« Je fixe un nouvel objectif, c’est que d’ici à 2017, pour les entreprises et pour les travailleurs indépendants, ce soit la fin des cotisations familiales. Cela représente 30 milliards d’euros de charges ». L’annonce phare de la conférence de presse de Hollande a été saluée dans un tweet enthousiaste par Laurence Parisot, l’ancienne présidente du Medef : « enfin ! ». Son successeur Gattaz en a revendiqué la paternité.
Le patronat vient de remporter une victoire historique : au-delà du jackpot de 30 milliards par an qu’il va empocher, c’est la liquidation de l’ensemble de la Sécurité sociale issue de 1945 qui est engagée.

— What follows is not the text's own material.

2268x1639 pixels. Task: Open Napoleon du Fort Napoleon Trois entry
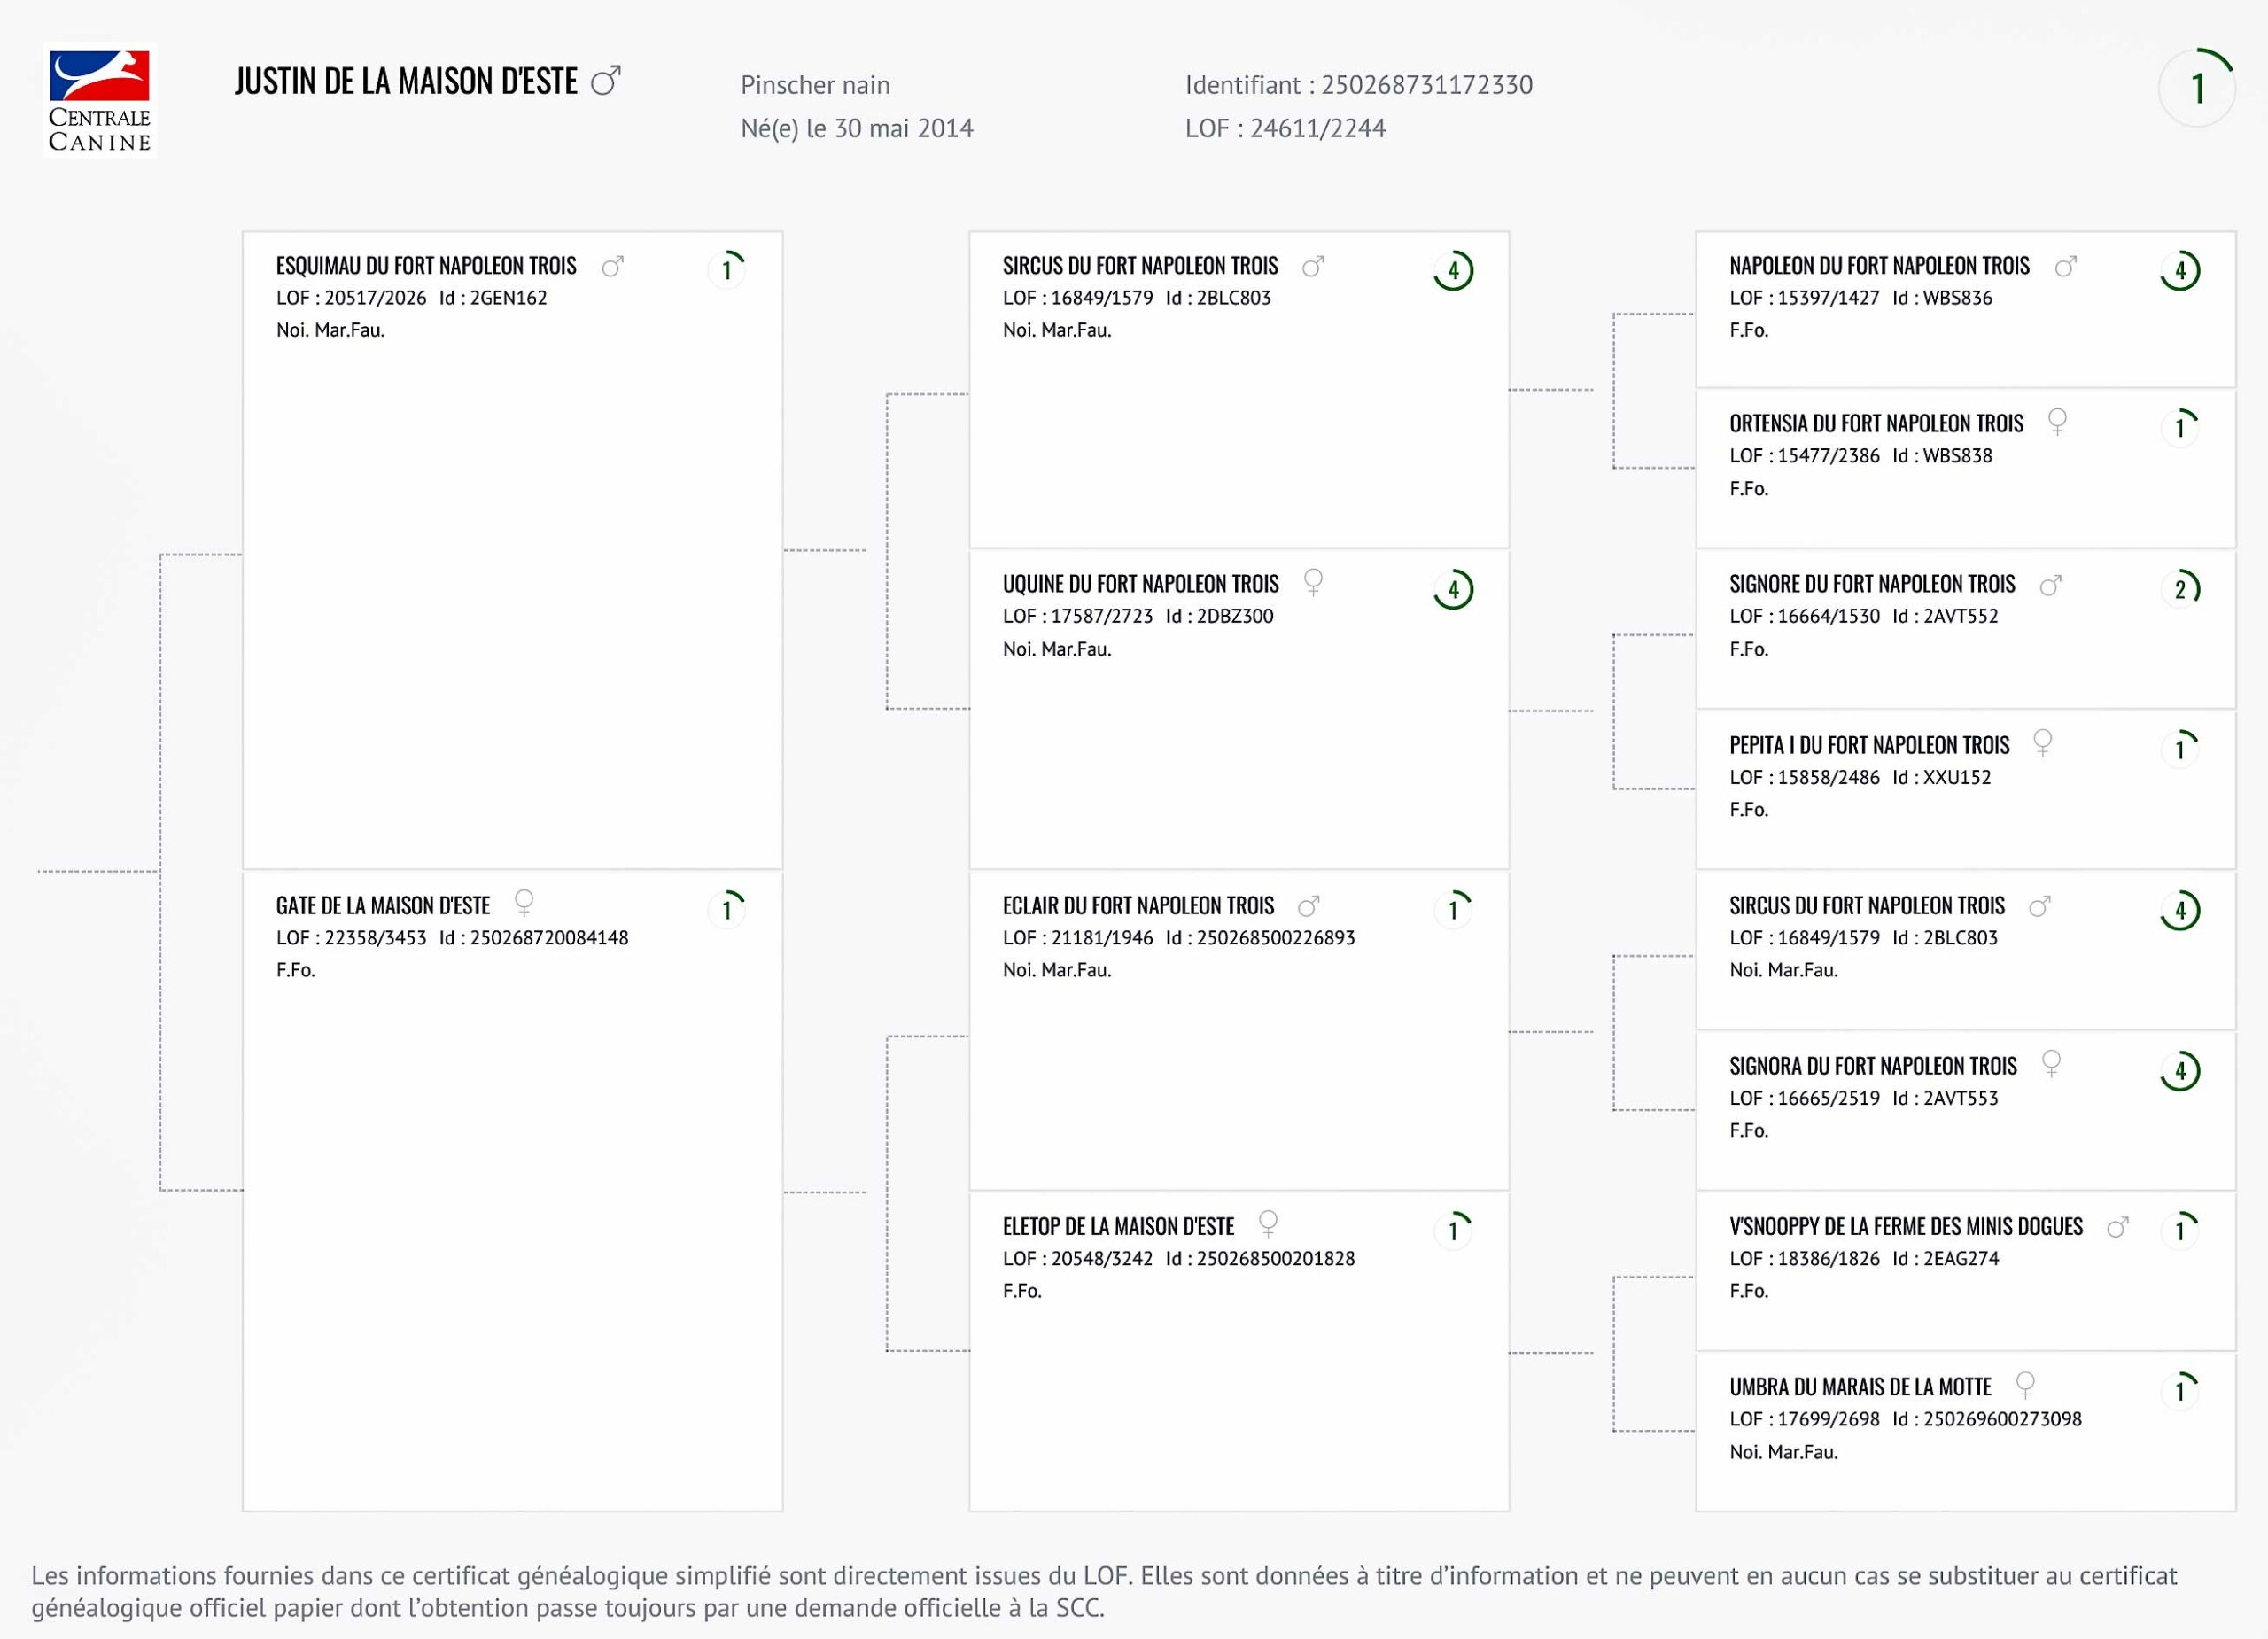1879,266
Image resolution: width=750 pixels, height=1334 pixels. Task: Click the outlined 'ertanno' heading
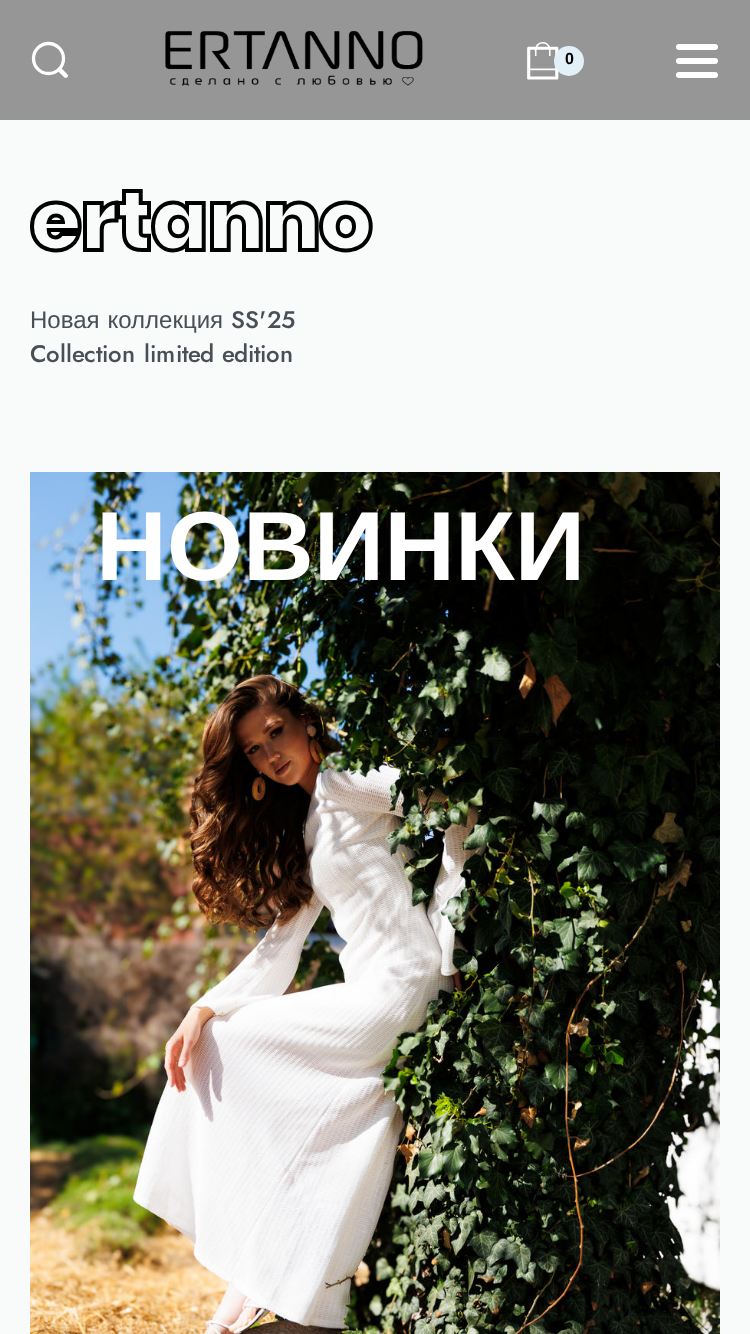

Décryptage des annonces présidentielles
La « branche famille » de la Sécurité sociale finance les prestations familiales. Celles-ci se composent principalement des allocations familiales versées à toute famille de plus de 2 enfants (pour 49 %), les prestation concernant les jeunes enfants – naissance, garde... (pour 36 %), et différentes prestations logement (pour 12 %).
La branche famille est financée aujourd’hui à 62 % par des cotisations sociales dites « patronales » correspondant à 5,25 % du salaire brut. Leur montant s’élève à 35 milliards d’euros, les 38 % restant proviennent de la CSG [1] et d’autres impôts et taxes.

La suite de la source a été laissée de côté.